### WHAT IS BEING ASKED
Of the records that follow, copy only the lines from the line containing "বাংলাদেশে ব্রাজিলের আসার" to the line containing "купить арматуру в москве (551, 1115)", both included, exactly as written.

### RECORDS PROVIDED
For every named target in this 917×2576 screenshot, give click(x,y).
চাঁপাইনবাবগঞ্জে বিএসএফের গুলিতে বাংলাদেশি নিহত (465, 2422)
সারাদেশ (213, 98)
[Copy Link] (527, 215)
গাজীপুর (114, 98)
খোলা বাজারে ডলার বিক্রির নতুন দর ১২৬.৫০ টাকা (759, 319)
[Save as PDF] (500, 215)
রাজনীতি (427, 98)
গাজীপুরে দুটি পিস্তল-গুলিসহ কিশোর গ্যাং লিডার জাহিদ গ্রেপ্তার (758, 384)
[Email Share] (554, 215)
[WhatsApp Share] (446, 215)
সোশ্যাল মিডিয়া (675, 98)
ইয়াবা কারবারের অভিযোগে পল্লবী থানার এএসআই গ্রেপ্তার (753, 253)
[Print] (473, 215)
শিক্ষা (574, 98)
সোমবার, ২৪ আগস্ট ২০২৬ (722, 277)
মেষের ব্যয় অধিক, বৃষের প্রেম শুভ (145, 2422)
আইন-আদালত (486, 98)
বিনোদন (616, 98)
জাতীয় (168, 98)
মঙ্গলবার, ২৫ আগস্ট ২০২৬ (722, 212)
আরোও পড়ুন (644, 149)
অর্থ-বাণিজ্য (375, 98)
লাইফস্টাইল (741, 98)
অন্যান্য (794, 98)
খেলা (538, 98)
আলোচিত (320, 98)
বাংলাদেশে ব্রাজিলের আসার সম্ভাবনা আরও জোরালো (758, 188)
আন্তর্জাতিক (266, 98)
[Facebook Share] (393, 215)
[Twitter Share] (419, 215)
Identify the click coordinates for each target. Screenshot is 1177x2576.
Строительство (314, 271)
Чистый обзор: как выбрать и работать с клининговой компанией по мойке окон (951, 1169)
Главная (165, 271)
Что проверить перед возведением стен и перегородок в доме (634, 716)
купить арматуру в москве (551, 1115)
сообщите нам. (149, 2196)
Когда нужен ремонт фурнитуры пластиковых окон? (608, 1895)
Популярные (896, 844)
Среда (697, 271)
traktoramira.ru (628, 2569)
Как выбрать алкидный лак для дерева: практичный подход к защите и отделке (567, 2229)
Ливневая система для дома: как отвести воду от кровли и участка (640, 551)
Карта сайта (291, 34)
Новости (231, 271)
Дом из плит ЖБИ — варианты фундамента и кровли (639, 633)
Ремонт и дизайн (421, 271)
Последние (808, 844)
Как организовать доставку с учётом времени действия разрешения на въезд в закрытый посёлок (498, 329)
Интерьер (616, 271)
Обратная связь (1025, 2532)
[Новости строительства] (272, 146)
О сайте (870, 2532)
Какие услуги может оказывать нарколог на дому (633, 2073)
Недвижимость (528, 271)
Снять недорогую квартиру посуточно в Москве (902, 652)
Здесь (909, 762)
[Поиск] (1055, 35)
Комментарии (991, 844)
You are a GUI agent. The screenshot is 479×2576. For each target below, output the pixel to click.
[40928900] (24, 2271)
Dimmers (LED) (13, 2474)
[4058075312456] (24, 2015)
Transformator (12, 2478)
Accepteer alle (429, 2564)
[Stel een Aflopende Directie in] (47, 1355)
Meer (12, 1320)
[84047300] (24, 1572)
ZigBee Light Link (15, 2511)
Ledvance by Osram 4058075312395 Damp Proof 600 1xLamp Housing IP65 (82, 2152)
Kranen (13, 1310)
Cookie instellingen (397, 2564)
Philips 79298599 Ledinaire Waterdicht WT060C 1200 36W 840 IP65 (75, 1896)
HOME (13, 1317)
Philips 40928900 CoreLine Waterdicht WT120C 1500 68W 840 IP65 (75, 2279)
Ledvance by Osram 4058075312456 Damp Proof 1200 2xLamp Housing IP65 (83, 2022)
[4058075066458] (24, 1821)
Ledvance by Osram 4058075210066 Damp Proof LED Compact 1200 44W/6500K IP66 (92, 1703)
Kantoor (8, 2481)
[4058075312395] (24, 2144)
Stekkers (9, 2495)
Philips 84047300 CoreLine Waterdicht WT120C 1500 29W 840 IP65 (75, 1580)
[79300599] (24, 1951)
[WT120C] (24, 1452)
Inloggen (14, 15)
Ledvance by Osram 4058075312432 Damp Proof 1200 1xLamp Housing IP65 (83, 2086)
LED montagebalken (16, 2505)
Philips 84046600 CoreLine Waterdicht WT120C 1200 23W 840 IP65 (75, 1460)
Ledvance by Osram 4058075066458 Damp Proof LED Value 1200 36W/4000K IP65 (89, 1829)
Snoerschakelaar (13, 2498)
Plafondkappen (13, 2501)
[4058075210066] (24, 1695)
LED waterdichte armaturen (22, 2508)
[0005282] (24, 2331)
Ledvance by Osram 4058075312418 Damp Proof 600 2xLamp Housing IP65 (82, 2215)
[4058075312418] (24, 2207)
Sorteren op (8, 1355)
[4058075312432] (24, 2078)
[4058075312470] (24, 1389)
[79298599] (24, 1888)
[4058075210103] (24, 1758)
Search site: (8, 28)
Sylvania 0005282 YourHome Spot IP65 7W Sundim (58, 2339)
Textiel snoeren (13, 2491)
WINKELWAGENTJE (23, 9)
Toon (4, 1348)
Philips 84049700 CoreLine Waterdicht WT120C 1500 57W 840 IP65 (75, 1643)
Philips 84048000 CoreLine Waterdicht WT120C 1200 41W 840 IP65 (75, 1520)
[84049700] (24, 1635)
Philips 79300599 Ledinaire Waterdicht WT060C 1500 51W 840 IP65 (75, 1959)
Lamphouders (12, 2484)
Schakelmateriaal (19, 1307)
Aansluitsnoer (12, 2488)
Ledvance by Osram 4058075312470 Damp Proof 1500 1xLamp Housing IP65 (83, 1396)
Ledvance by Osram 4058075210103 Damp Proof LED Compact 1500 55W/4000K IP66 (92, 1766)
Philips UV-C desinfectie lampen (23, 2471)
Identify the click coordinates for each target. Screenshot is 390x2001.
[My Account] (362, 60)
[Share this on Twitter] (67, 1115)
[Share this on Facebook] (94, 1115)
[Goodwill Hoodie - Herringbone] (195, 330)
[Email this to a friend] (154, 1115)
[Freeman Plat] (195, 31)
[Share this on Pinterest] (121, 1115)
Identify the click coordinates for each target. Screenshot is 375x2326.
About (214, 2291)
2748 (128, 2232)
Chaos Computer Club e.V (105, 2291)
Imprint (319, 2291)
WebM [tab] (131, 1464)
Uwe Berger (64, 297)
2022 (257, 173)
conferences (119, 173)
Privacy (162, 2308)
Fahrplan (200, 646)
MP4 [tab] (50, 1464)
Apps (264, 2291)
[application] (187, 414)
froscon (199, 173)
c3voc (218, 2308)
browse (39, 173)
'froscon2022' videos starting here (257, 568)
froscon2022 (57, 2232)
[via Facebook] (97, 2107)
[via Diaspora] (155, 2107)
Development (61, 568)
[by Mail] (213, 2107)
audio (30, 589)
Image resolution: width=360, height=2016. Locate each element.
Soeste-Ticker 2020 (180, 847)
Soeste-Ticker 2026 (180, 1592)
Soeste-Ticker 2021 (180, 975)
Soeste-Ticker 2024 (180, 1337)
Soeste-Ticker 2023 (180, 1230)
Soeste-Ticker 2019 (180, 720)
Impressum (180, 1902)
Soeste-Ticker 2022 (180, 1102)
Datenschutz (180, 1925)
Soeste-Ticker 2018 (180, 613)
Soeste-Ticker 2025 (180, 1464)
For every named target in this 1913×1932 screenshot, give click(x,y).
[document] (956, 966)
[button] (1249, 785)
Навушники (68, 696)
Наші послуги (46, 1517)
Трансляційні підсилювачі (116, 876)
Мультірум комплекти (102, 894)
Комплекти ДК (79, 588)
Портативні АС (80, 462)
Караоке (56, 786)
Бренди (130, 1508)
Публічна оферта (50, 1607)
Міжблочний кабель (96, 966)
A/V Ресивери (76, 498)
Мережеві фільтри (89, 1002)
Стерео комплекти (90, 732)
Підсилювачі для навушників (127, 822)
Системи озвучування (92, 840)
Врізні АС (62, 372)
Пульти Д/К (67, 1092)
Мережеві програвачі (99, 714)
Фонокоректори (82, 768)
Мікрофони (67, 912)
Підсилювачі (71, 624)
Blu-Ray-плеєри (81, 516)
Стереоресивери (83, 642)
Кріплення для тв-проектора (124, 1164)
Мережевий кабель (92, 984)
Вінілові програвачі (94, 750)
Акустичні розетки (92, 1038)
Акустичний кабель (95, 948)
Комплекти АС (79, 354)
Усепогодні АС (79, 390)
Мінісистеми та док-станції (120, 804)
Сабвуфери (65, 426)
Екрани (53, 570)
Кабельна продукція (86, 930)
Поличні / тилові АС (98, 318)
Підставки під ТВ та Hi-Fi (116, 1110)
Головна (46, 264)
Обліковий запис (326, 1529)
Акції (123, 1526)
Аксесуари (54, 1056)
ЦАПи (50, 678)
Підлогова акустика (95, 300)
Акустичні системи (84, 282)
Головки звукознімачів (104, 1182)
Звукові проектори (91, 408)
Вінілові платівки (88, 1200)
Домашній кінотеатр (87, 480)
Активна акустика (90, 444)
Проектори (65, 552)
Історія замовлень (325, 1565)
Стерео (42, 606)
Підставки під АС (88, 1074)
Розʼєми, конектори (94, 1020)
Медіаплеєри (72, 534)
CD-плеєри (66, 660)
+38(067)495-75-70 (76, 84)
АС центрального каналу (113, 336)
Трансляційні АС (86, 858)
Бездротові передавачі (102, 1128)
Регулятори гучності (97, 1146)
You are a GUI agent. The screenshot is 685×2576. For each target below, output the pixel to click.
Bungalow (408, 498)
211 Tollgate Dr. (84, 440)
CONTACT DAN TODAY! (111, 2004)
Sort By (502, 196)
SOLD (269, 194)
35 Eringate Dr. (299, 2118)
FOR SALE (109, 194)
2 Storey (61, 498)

### ANSWER BELOW
বাংলাদেশে ব্রাজিলের আসার সম্ভাবনা আরও জোরালো (758, 188)
আন্তর্জাতিক (266, 98)
[Facebook Share] (393, 215)
[Twitter Share] (419, 215)
Identify the click coordinates for each target. Screenshot is 1177x2576.
Строительство (314, 271)
Чистый обзор: как выбрать и работать с клининговой компанией по мойке окон (951, 1169)
Главная (165, 271)
Что проверить перед возведением стен и перегородок в доме (634, 716)
купить арматуру в москве (551, 1115)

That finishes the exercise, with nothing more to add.